- BRANO SCELTO:

Stiamo parlando, in effetti, di una grossa operazione mascherata (ma neanche tanto) che può essere descritta come una imposta patrimoniale sul debito pubblico, o come una sua ristrutturazione.

Tralasciando le reazioni degli investitori esteri, una buona parte di questo impoverimento graverebbe sui risparmiatori italiani, ed è prevedibile che causerebbe un pesante effetto negativo su consumi e investimenti. Effetto ben superiore al beneficio di 16 miliardi di interessi risparmiati…

La via delle cessioni di patrimonio per ridurre il debito pubblico non porta da nessuna parte. La crisi italiana – la crisi dell’eurosistema in genere – si risolve in tutt’altro modo.

Con una grossa azione di espansione della domanda finanziata da moneta di nuova emissione. Rimettendo al lavoro persone e aziende oggi disoccupate o sottooccupate. Senza impatto sull’inflazione: non c’è inflazione rilevante finché non vengono riassorbiti livelli di disoccupazione massiccia, come gli attuali. E se ci sarà un po’ di incremento, per esempio dall’attuale zero al 2%, è esattamente l’obbiettivo che la BCE sta cercando di conseguire (senza sapere come, peraltro).

Le cessioni di beni possono essere utili, in qualche caso particolare, se un compratore paga particolarmente bene un attivo il cui possesso non riveste significativi interessi strategici per il settore pubblico. O se si dimostra in grado (ma non diamolo per scontato, non mancano gli esempi del contrario…) di gestirlo in modo più efficiente, tenuto conto degli interessi complessivi della comunità nazionale.

Ma riguardo alla soluzione dell’eurocrisi, le cessioni di beni pubblici non sono assolutamente in grado di svolgere una funzione primaria, o comunque rilevante.

mercoledì 6 agosto 2014

Troika per far che ?


Sono molto curioso (nervosamente curioso) di vedere che cosa accadrà, da settembre in poi, con l’elaborazione della legge di stabilità (en passant, la preferivo quando si chiamava legge finanziaria: se c’è una cosa di cui l’economia italiana oggi non ha bisogno è la stabilità – oggi siamo in una situazione stabilmente cimiteriale…)

Non mi aspetto che avvenga qualcosa di così radicale come la Riforma Morbida, ma la possibilità di uno sforamento degli euro-parametri (pazienza se in forma “coperta” cioè facendolo e pretendendo di non averlo fatto: la tattica politica ha queste esigenza, mi dicono…) esiste, e sarebbe un primo passo nella direzione giusta.

- SEZIONE DATI:
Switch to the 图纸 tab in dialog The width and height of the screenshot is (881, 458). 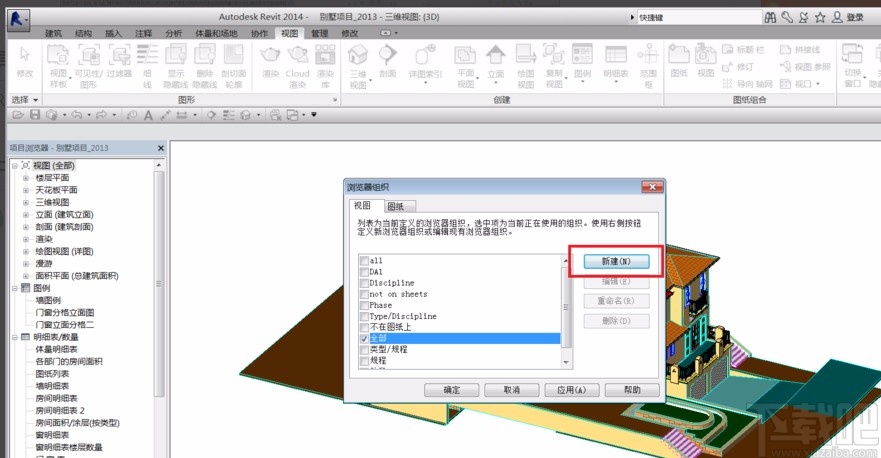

- CONSEGNA:
Prosegui il brano sul debito pubblico e la crisi dell'euro a partire dall'ultima frase riportata.

- RISULTATO:
D’altra parte tra i vari scenari possibili ci sono anche quelli negativi, tra cui il più deleterio che mi riesce di immaginare è l’intervento della Troika – invocato da qualche noto commentatore politico (in netto calo d’influenza e di credibilità a dire il vero, ma qualcuno continua a prestargli attenzione: e questo non mi tranquillizza).

Ora, una riflessione al riguardo di impone. Che cosa fa d’abitudine la Troika (o il Fondo Monetario Internazionale quando interviene nei paesi emergenti) ? Eroga finanziamenti a un paese che non riesce più a collocare il suo debito sul mercato dei capitali, e nello stesso tempo impone severe misure restrittive (austerità, tagli di spese, incrementi di imposte). Affermando in tal modo di salvare il paese oggetto delle sue attenzioni (in realtà, salva i suoi creditori).

Bene: l’Italia ha difficoltà a collocare i suoi titoli di Stato ? La realtà è che gli investitori se li stanno strappando di mano, a tassi prossimi allo zero per le scadenze brevi, e inferiori al 3% per i BTP decennali.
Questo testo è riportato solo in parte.